Diferente da maioria dos fabricantes e de sua vizinha Ferrari, a Lamborghini decidiu não surfar a onda dos carros 100% elétricos. A marca de Sant’Agata Bolognese assinou a sentença de morte de seu projeto zero emissões a portas fechadas, após um mergulho profundo em análises de mercado e conversas com clientes fiéis. A conclusão foi implacável: o caminho estava errado.
O reflexo mais imediato dessa reviravolta é o cancelamento do Lanzador. O crossover conceito, apresentado em 2023 para estrear até o fim da década, foi enviado diretamente para os livros de história. Em entrevista ao Sunday Times, com informações publicadas pelo Carscoops.com, o CEO Stephan Winkelmann foi enfático: “Investir pesado no desenvolvimento de elétricos puros, enquanto o mercado e os nossos clientes não estão prontos, seria um hobby caro e uma irresponsabilidade financeira com acionistas e funcionários”.

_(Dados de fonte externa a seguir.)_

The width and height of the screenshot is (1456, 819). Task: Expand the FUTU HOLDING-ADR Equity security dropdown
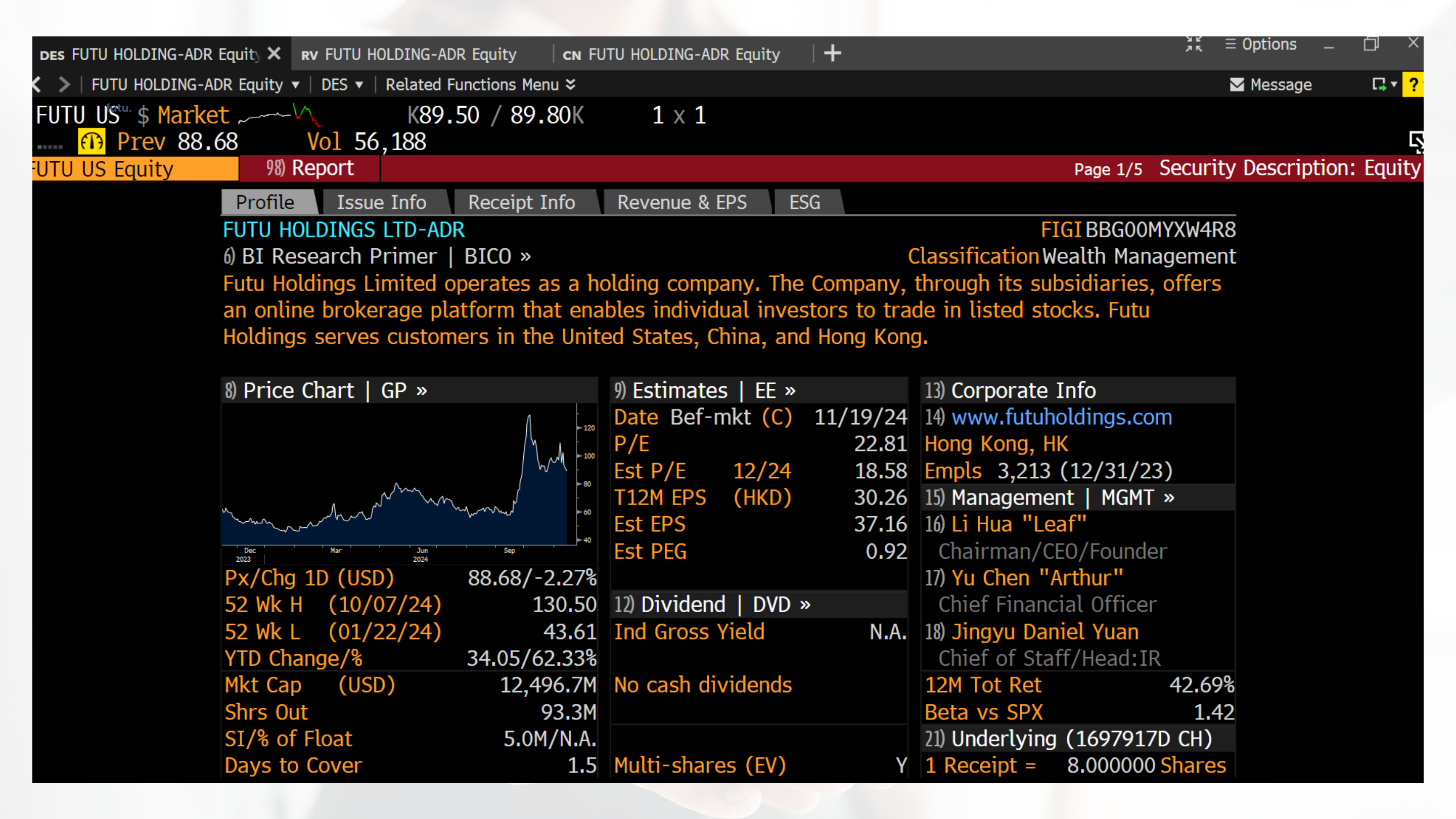coord(295,85)

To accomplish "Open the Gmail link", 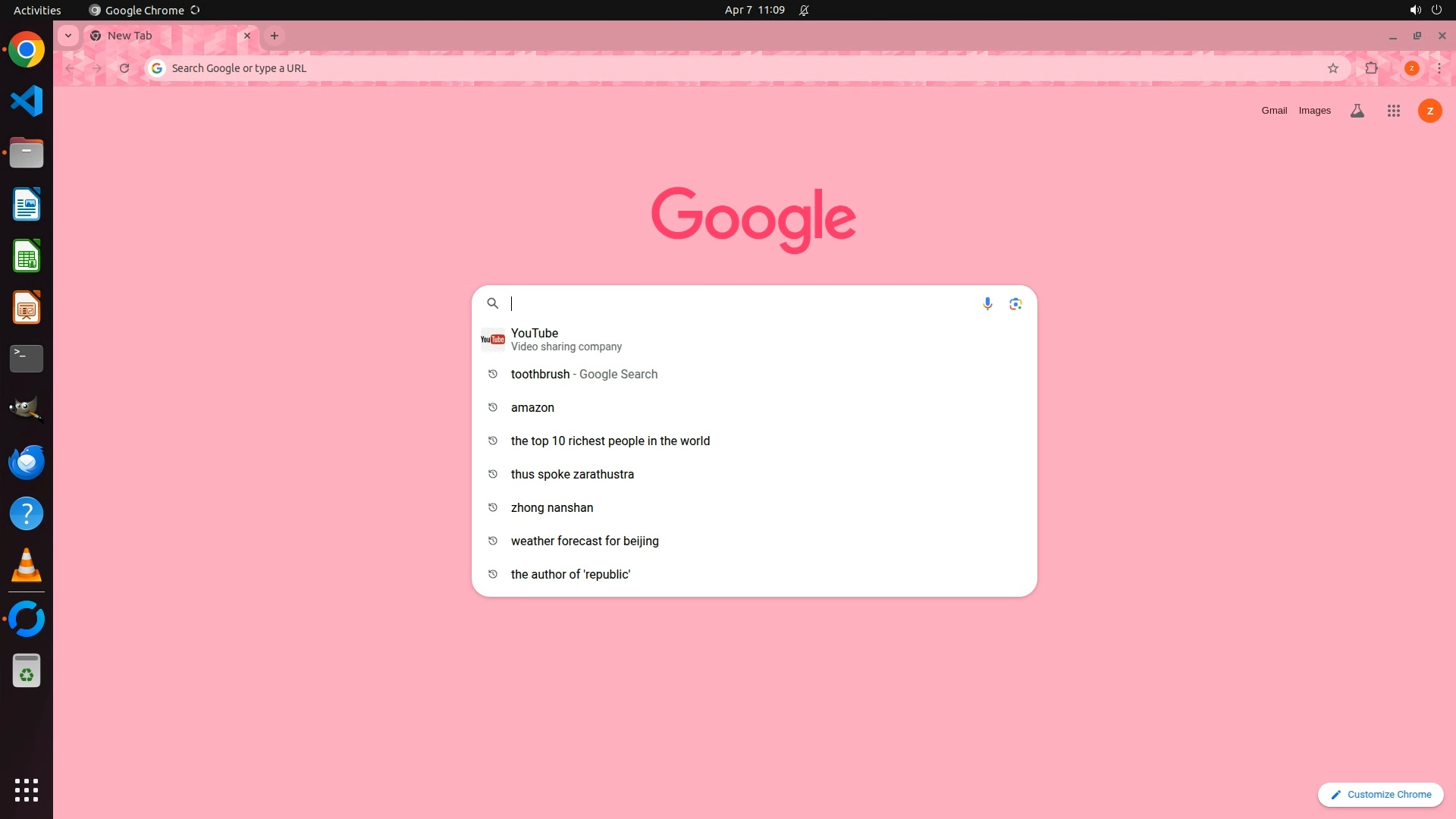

A nova estratégia da Lamborghini
A estratégia agora foca nos híbridos plug-in (PHEV), que já provaram ser um sucesso absoluto. No ano passado, a Lamborghini bateu o recorde histórico de 10.747 carros vendidos, impulsionada por uma linha totalmente eletrificada com Urus, Temerario e Revuelto.
O Urus, especificamente, é o que mantém a empresa em pé. O plano original previa uma nova geração totalmente elétrica em 2029, mas a marca recuou ao perceber que um SUV movido apenas a bateria passaria longe de incendiar seus livros de pedidos.


Para o CEO da Lamborghini, embora supercarros tragam prestígio, o SUV é o porto seguro: “O mercado do Urus é maior e mais estável. Você não aposta o destino da empresa no modelo que paga as contas”, resumiu.
A rejeição dos elétricos
Além da rejeição de uma parcela do público aos carros elétricos, Winkelmann aponta para um cenário regulatório nebuloso. Enquanto muitos focam em 2035, o executivo dispara um alerta sobre um prazo mais próximo. “O verdadeiro perigo mora em 2030 devido às novas metas de emissões. As regras ainda não estão claras o suficiente hoje”, afirmou.

Apesar da mão firme, a Lamborghini mantém a porta entreaberta, mas sem pressa. “Nunca diga nunca, mas faremos apenas quando for a hora certa”. Por enquanto, a Lamborghini seguirá refinando o melhor dos dois mundos: o torque instantâneo das baterias unido à potência visceral dos motores V8 e V12.